COPD as the New Normal, a Caregiver's Plea


The next time your loved one annoys you with the nagging about your smoking, take a moment to fast forward in time before you impatiently snap and tell that person to mind their own business.

Take a moment to consider who you will rely upon to help with the simplest of everyday tasks. Who will you call in the middle of the night or first thing in the morning when your shortness of breath causes anxiety ridden panic?  To whom will you vent when your doctor sends you home with an arsonal of inhalers, supplemental oxygen, anti-anxiety medication, and a pat on the shoulder? Who will you cry with when it fully sinks in that you will be tethered to an oxygen tank and there is no magic pill to fix it? Where will you go when you fear being left alone, can no longer drive and totally lose your independence? Which of your children will be the one with the brunt of the responsibility, who loves you dearly yet silently simmers with guilt ridden anger over this unwelcome disruption in their own busy lives? How will your loved ones handle the additional burden on their own busy schedules while maintaining their health and marital relationships?

COPD, chronic obstructive pulmonary disease, is the fourth major cause of death in the USA.
The early symptoms of chronic obstructive pulmonary disease (COPD) may be confused with asthma or acute bronchitis. They have common symptoms that many people may have felt at one time or another.
But, while the symptoms of a cold or acute bronchitis usually go away in a few days or weeks, COPD symptoms last a long time. They can make you feel as though there was a heavy weight on your chest that just won't let up.
People with COPD may experience:
  • Chest tightness
  • Shortness of breath, especially during activity
  • Persistent cough
  • Excessive mucus (phlegm)
  • Wheezing, whistling, or squeaking when you breathe
  • Trouble keeping up with your normal activities
  • Lung infections more than once a year
 When you have COPD associated with chronic bronchitis, your airways are both inflamed and constricted. The inflammation produces extra-thick mucus and narrows your airways, making it difficult to breathe. Most of the time, this is the result of a long history of smoking or breathing in other irritants such as pollutants, dust, or chemicals.

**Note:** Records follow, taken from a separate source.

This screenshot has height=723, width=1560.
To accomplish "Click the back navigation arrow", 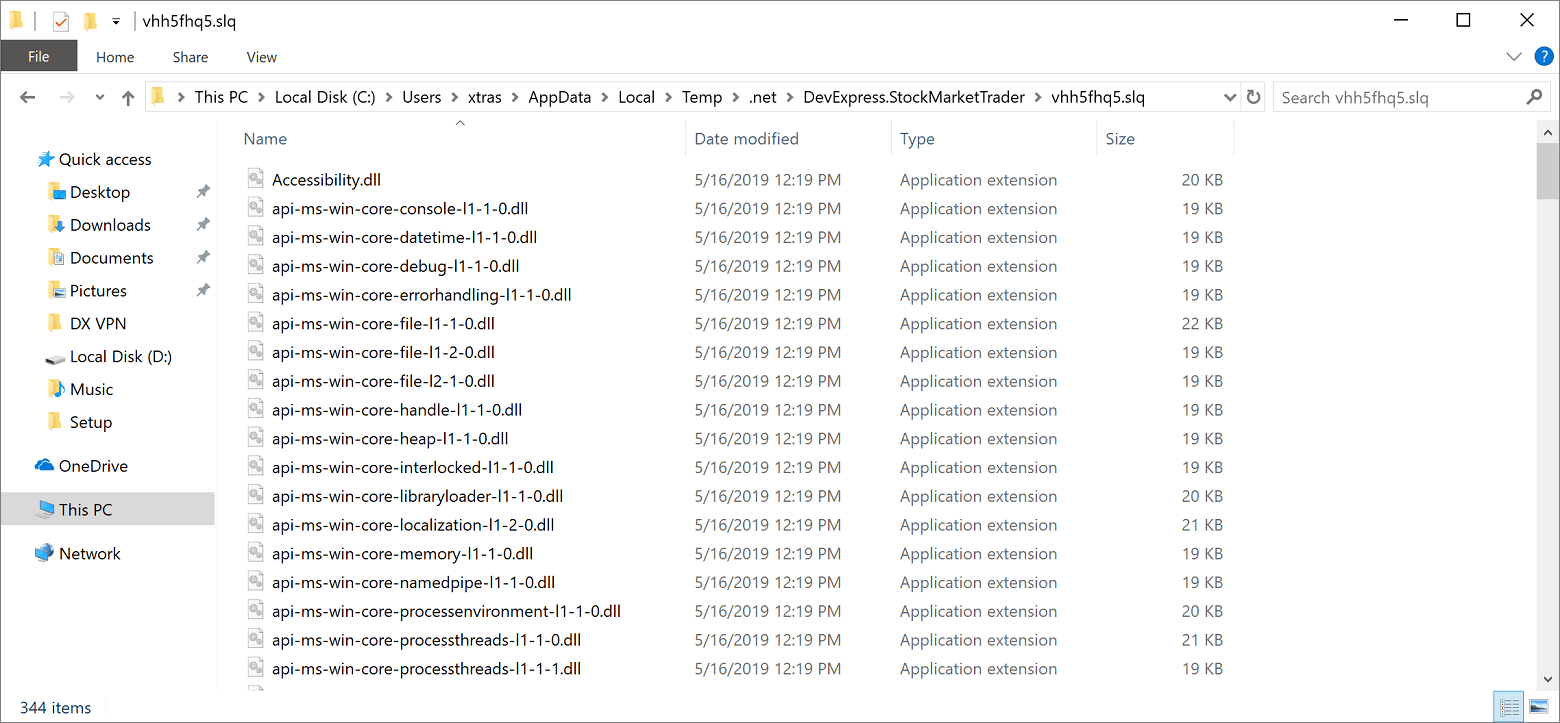I will 27,96.
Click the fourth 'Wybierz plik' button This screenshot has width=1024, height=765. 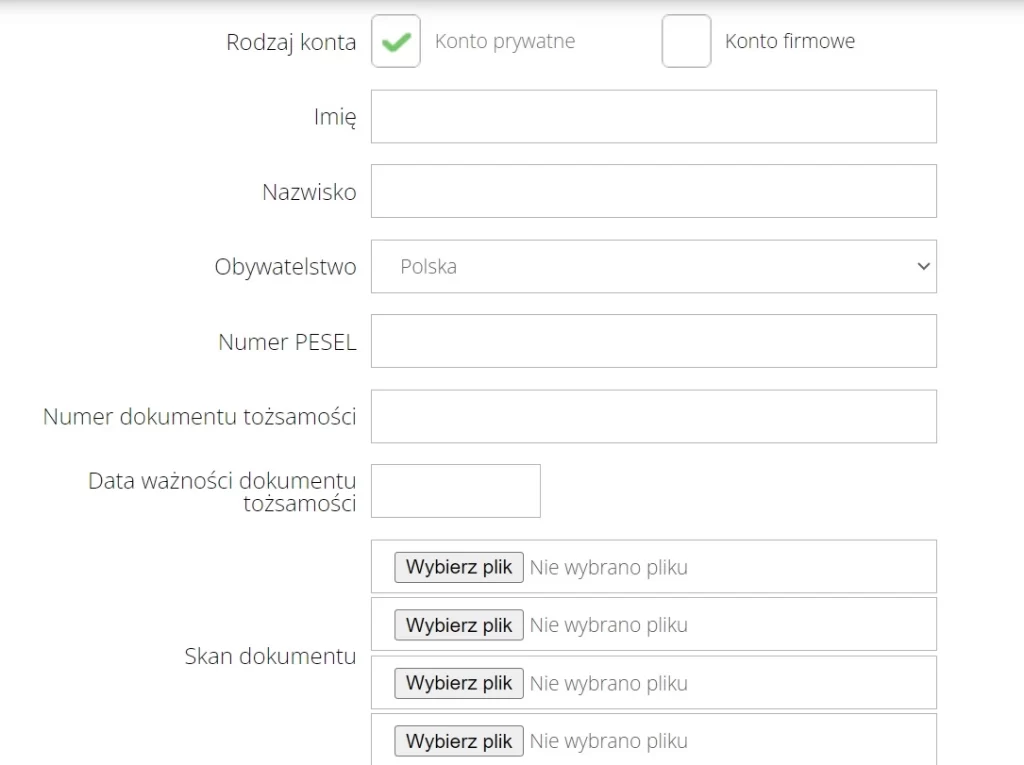coord(459,741)
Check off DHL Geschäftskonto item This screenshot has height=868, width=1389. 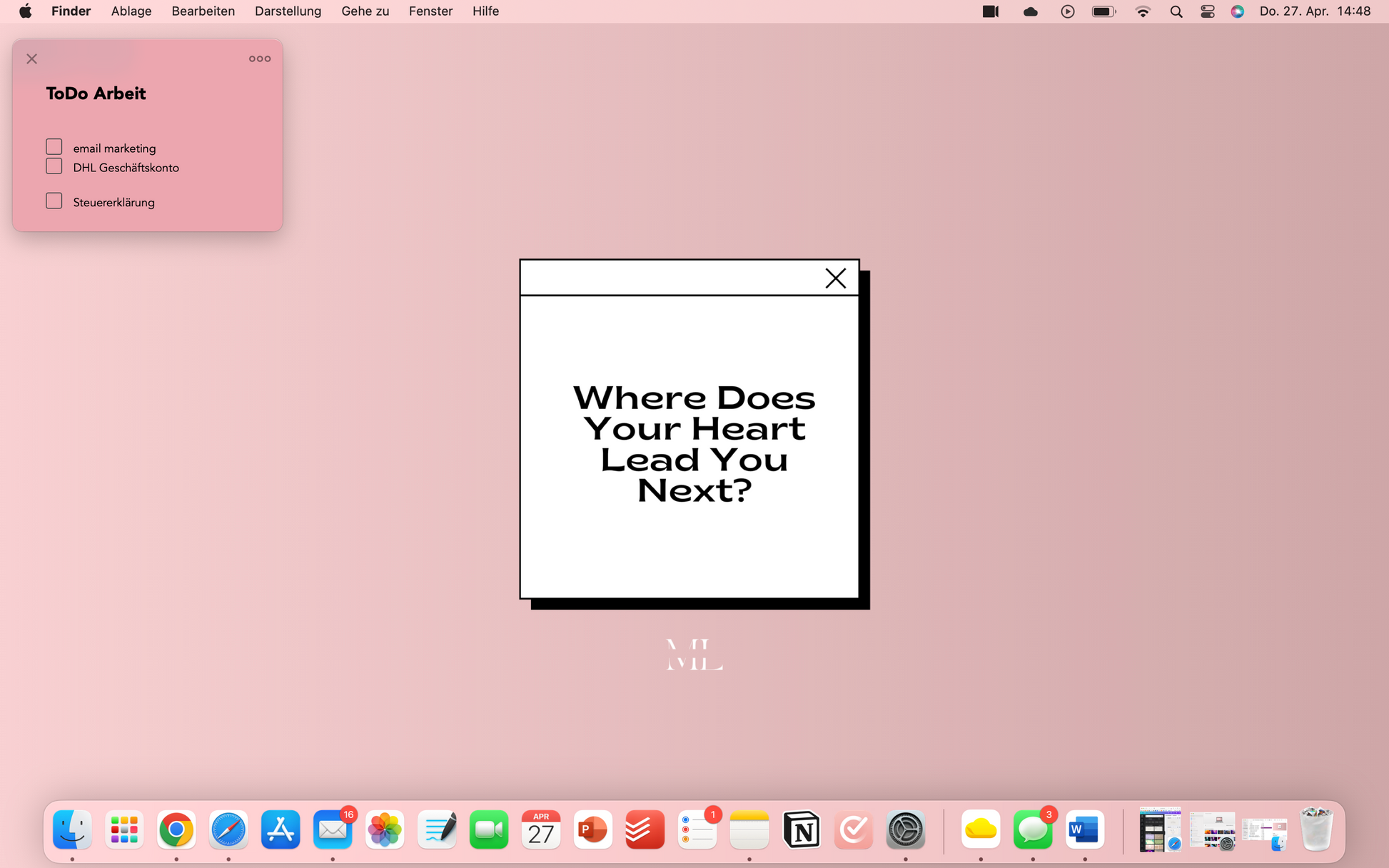tap(54, 166)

 To understand COPD it is necessary to know how the lungs work. When you breathe in, the air goes down your windpipe into tubes in your lungs - these tubes are called bronchial tubes or airways. The airways look like upside down trees or broccoli, with several branches. At the end of the branches are tiny air sacs called alveoli.

The airways and alveoli are flexible (elastic). When you breathe in they fill up with air like a balloon, when you breath out they deflate. Over time irreversible damage is done to the lungs and it becomes harder to get air into and out of the lungs.
Free radicals are produced through normal metabolism in the body, but with exposure  to the toxic chemicals in cigarettes free radicals steal healthy electrons from the lining of the lungs, thereby oxidizing lung tissue. When lung tissue is oxidized, cells break down and die.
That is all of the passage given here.